- WORK INSTRUCTION
Your response should consist solely of the lines from the one containing "This screenshot has width=1200, height=650." through the final line of the entries, repeated exactly.

Dataset entries:
■ ■ ■

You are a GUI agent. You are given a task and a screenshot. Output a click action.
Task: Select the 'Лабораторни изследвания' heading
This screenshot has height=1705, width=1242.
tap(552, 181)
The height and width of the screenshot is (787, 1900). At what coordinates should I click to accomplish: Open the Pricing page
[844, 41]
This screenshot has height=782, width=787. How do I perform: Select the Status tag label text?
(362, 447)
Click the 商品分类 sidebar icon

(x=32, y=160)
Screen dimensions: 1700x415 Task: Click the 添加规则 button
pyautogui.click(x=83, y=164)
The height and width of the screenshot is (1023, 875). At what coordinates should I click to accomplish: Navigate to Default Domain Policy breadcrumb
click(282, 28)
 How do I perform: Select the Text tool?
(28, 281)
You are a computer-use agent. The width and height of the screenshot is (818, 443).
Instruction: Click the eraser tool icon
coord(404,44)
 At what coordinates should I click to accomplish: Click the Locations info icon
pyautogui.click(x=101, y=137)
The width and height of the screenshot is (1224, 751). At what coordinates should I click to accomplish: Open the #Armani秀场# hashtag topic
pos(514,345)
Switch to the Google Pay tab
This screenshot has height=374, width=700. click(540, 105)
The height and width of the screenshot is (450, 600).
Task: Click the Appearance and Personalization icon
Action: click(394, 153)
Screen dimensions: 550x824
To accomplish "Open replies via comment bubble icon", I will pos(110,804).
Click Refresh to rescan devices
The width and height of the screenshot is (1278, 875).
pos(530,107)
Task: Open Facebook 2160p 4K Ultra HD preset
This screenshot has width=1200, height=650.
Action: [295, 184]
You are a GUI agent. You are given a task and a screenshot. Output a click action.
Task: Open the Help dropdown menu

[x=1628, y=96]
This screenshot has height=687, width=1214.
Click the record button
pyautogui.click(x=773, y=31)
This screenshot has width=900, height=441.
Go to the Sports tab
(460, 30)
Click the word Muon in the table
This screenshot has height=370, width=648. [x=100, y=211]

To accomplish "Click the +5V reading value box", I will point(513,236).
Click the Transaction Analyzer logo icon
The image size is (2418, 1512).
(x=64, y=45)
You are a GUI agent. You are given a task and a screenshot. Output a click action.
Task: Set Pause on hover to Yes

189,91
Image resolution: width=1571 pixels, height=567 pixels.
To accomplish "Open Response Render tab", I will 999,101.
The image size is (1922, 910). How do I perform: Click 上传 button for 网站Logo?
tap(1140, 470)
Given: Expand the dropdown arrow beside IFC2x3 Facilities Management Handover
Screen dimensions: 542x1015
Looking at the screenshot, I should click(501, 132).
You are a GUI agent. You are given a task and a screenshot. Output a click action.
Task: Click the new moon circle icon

■ ■ ■

- RESULT OF THIS EXERCISE
This screenshot has width=1200, height=650.
Action: [295, 184]
You are a GUI agent. You are given a task and a screenshot. Output a click action.
Task: Open the Help dropdown menu

[x=1628, y=96]
This screenshot has height=687, width=1214.
Click the record button
pyautogui.click(x=773, y=31)
This screenshot has width=900, height=441.
Go to the Sports tab
(460, 30)
Click the word Muon in the table
This screenshot has height=370, width=648. [x=100, y=211]

To accomplish "Click the +5V reading value box", I will point(513,236).
Click the Transaction Analyzer logo icon
The image size is (2418, 1512).
(x=64, y=45)
You are a GUI agent. You are given a task and a screenshot. Output a click action.
Task: Set Pause on hover to Yes

189,91
Image resolution: width=1571 pixels, height=567 pixels.
To accomplish "Open Response Render tab", I will 999,101.
The image size is (1922, 910). How do I perform: Click 上传 button for 网站Logo?
tap(1140, 470)
Given: Expand the dropdown arrow beside IFC2x3 Facilities Management Handover
Screen dimensions: 542x1015
Looking at the screenshot, I should click(501, 132).
You are a GUI agent. You are given a task and a screenshot. Output a click action.
Task: Click the new moon circle icon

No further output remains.